Tuesday, February 10, 2009

Ladyballs





Fix your weave and tuck your nuts! It's time for. . .

RuPaul's Drag Race
Yeshhhh.
It's like America's Next Top Model, America's Got Talent, Project Runway (for this episode at least), and America's Fiercest Tranny all in one. Technically they're not trannies....since so many people get it twisted, let's get something clear first:

transvestite: anyone dressed up in the opposite sex's clothing; cross-dresser: gay, straight, whatevs. For a while it was used specifically for hetero guys who enjoy wearing women's clothing.
drag queen: a cross-dresser who does so for entertainment purposes; i.e., Lady Bunny and Coco Peru. And RuPaul, duh.
transsexual/transgender: someone who identifies with the physical sex other than that with which he/she was born. These are the ones who potentially qualify for sexual reassignment surgery. When people say "trannies," this is usally what they mean.

These boys may or may not be trannies, but I'm going to be using all the terms loosely. I just like the word tranny.
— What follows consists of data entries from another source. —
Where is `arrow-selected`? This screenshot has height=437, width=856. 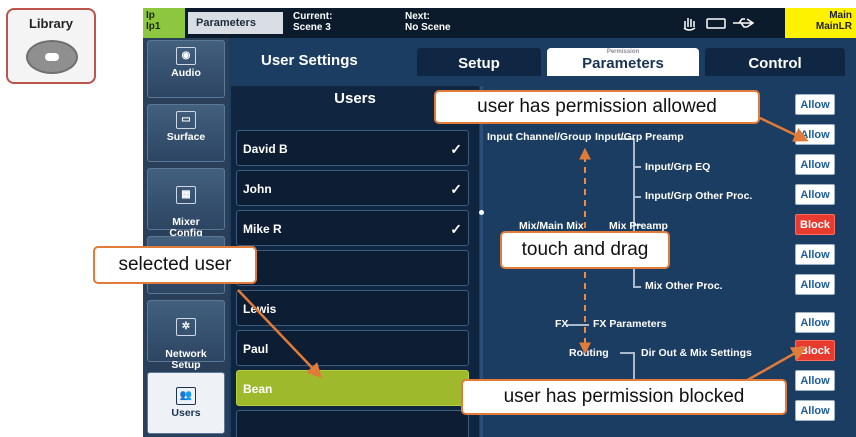
arrow-selected is located at coordinates (280, 334).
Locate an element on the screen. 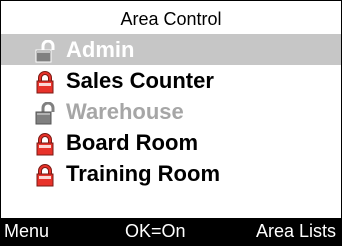 The width and height of the screenshot is (342, 246). area-row-training-room: Training Room is located at coordinates (171, 174).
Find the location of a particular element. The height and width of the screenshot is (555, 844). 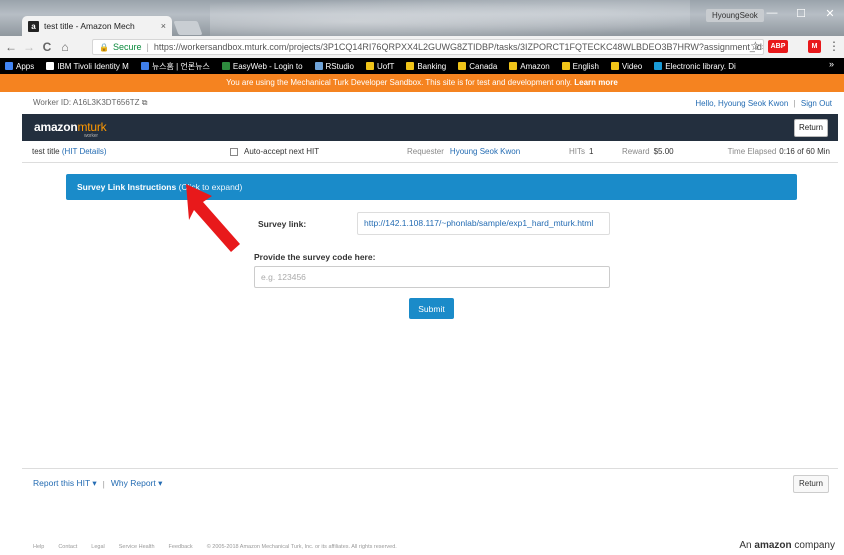

auto-accept: Auto-accept next HIT is located at coordinates (274, 152).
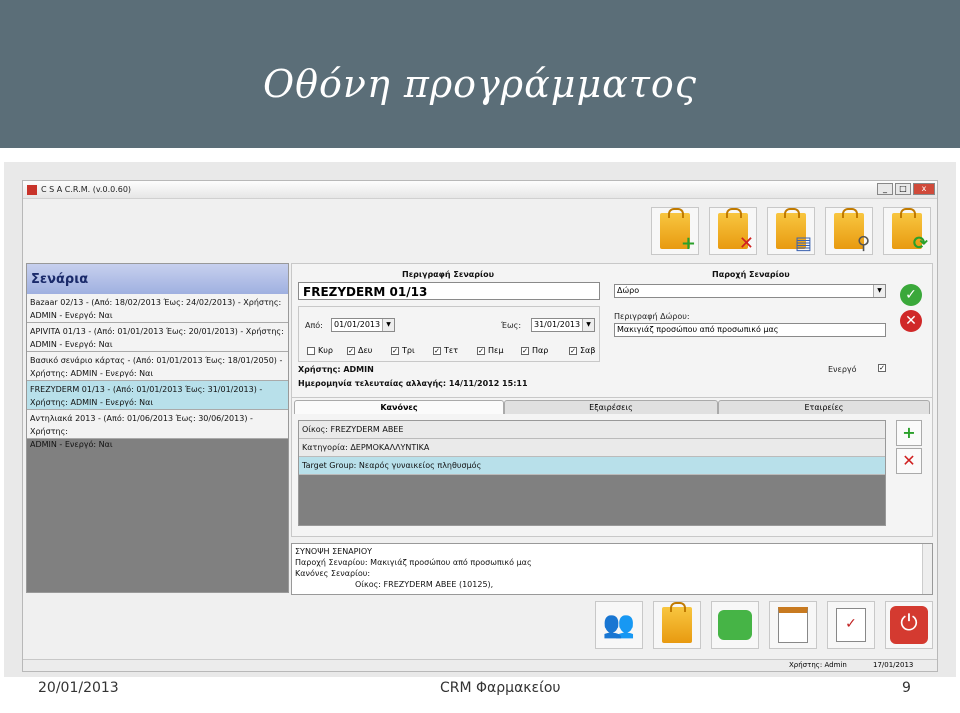 This screenshot has width=960, height=713. What do you see at coordinates (677, 622) in the screenshot?
I see `gift-bag-icon` at bounding box center [677, 622].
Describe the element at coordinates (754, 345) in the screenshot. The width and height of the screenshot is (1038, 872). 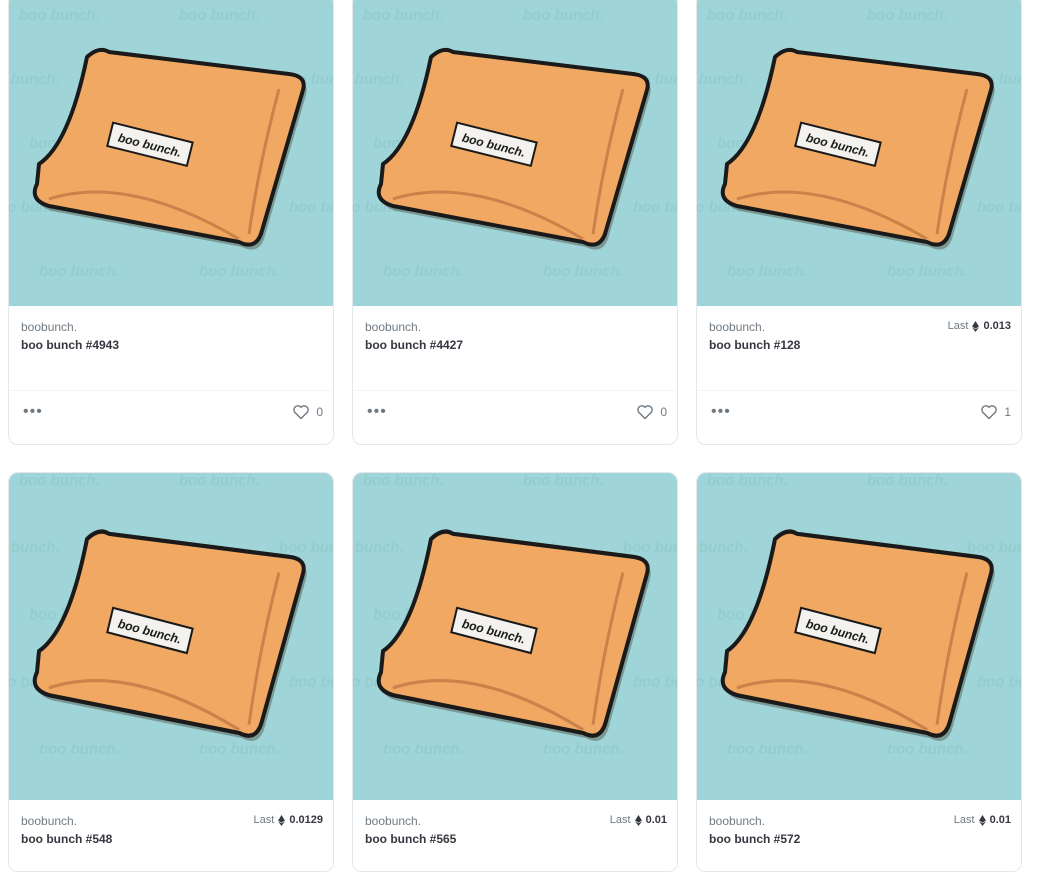
I see `asset-name: boo bunch #128` at that location.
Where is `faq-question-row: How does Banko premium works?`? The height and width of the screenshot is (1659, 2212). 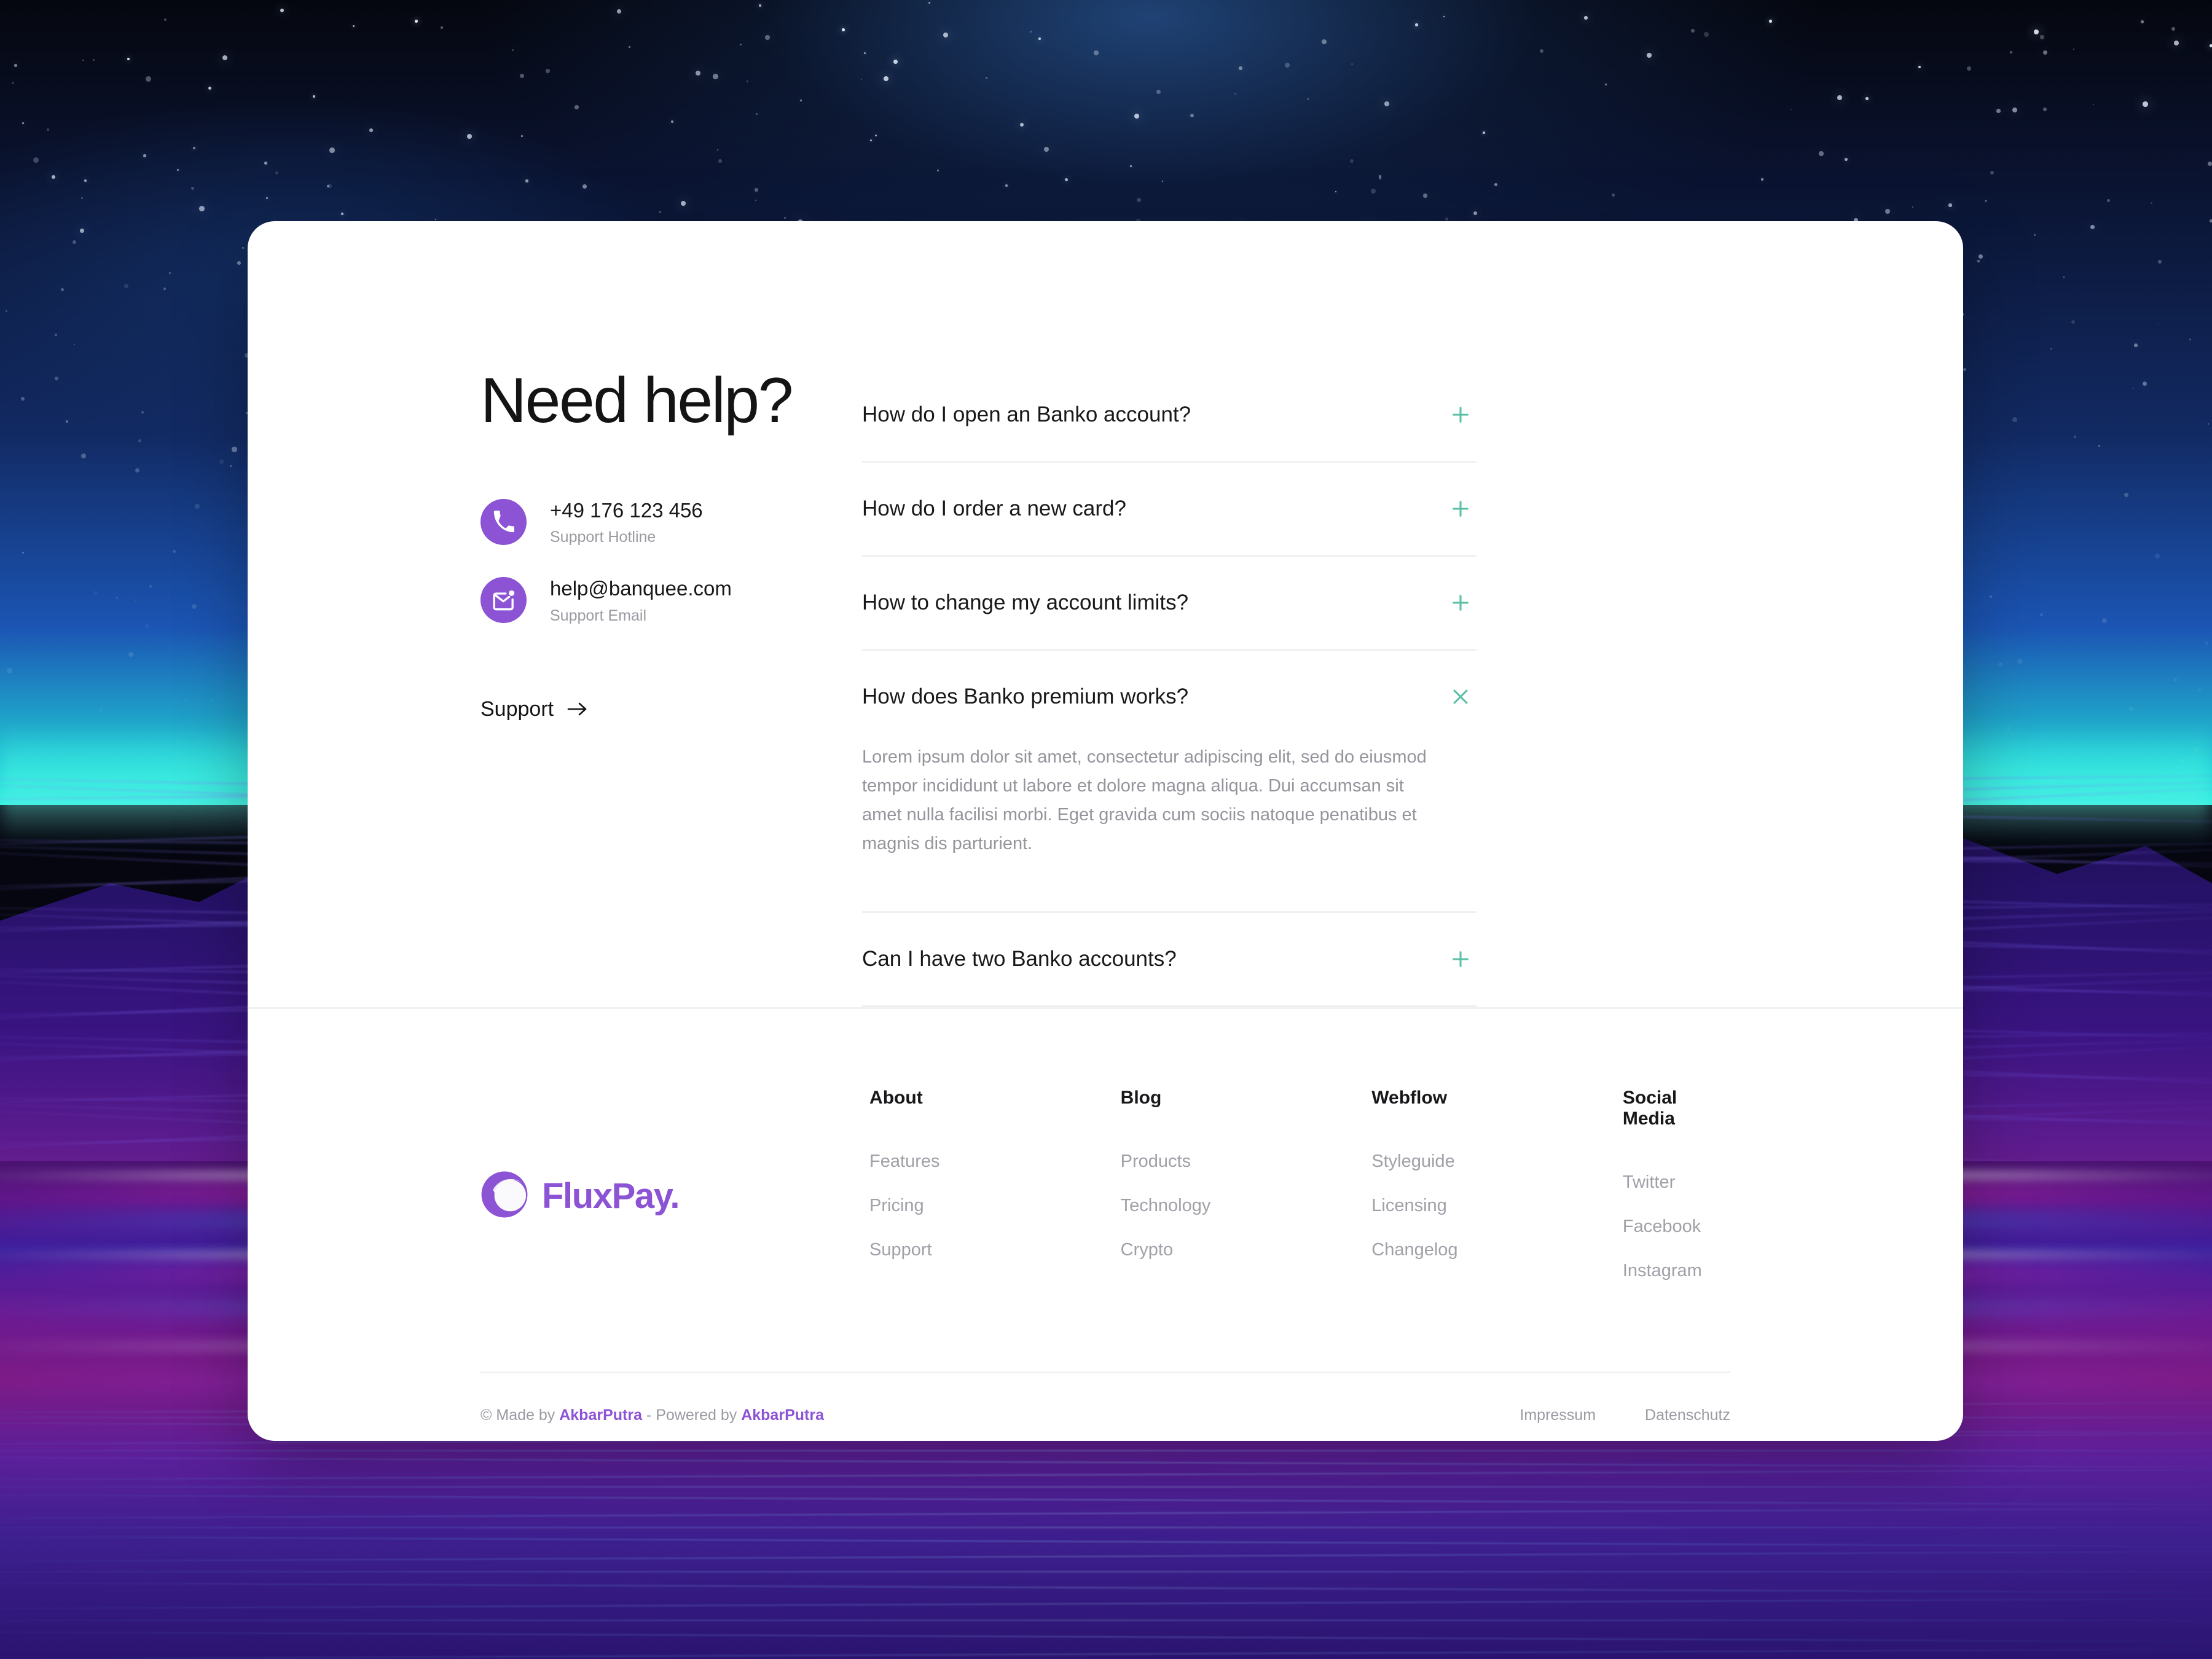 faq-question-row: How does Banko premium works? is located at coordinates (1170, 697).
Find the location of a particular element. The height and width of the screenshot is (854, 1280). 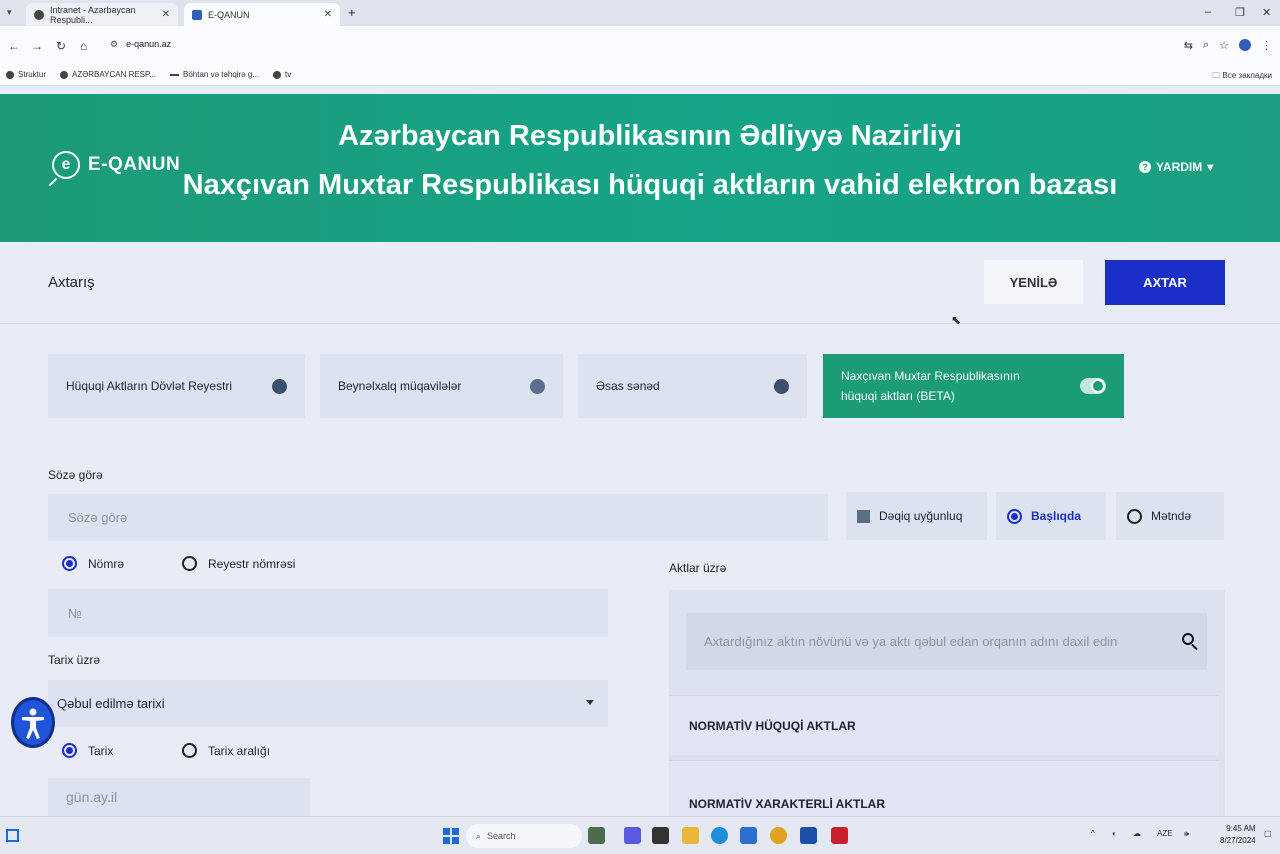

in-title-label: Başlıqda is located at coordinates (1056, 516).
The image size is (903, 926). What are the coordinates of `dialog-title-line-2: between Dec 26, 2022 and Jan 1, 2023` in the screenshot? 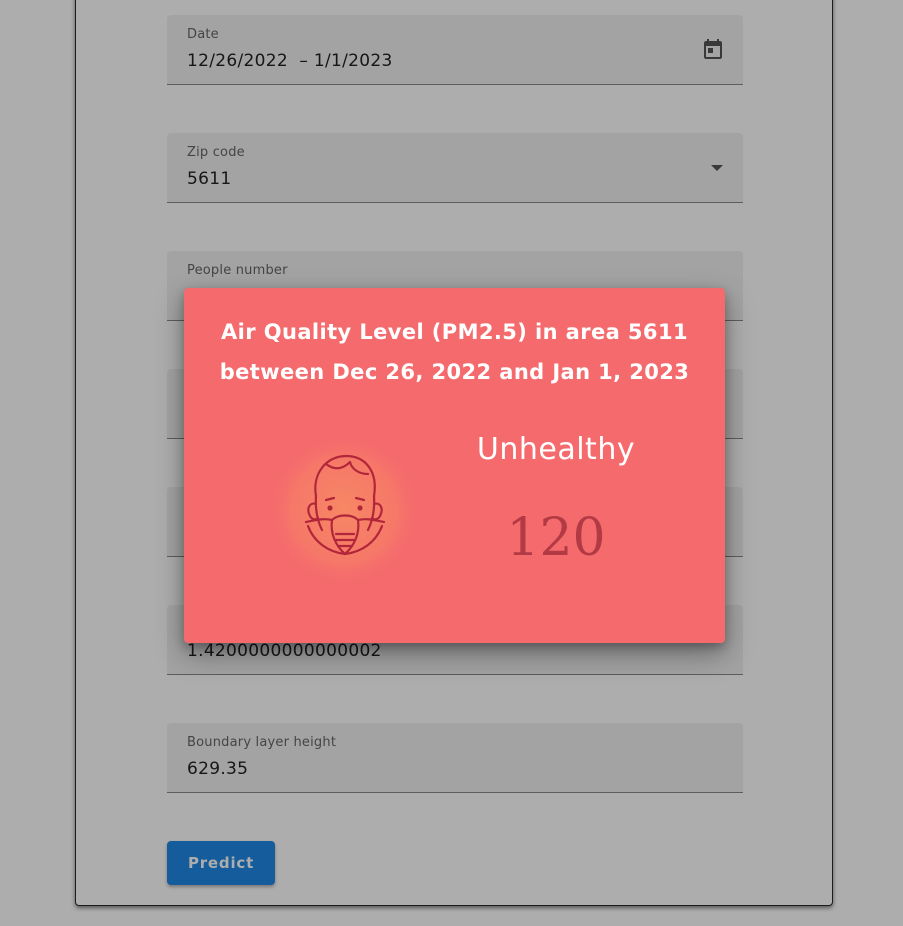 It's located at (454, 372).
Oh, and there's something else thou shalt not get twisted. As much as I respect her, RuPaul did not invent all this tranny vernacular. Supermodel of the world? No, no, no. Much of it was coined in NYC in the 70s and 80s. Do yourself a favor, and watch Paris Is Burning. You might be able to understand more of my jokes that way. On to the show. . .

You know what? I suddenly got really unmotivated. I'll just say there are some manly, busted queens and some manly, not-quite-as-busted queens. I just want to focus on one contestant: Tammie Brown.


Dear Tammie Brown,
What happened to your face? I can only imagine what sort of horrible accident befell you to make you look that way. What I'm specifically worried about is your forehead. I mean. . . damn. I'm sorry, I know it's not cool to make fun of people with birth defects, but modern medicine offers many options for extreme drag makeovers. I think lowering your hairline would make all the difference. Oh, and a personality transplant.
xoxo
Schad N. Freude


I have to admit I was extremely repulsed by Tammie at first. But the more I looked, the more I loved. It's as if Lucille Ball, Joan Crawford, Bette Davis, and Chewbacca had a forgy and created a demented baby. Her forehead is off the hook! Tyra Banks ain't got shit on her. I like her painfully awkward and uncomfortable look and persona in drag. My favorite art and literature always make me uncomfortable. The thing is, he's actually cute as a boy.



Except for those eyebrows. Yowza. Maybe he should have just grown out the unibrow (you can totally tell his eyebrow would RUN to uni) and do Frida Kahlo drag. Oh snap, that's kind of a good idea. I call dibs! Sexy Frida drag is mine.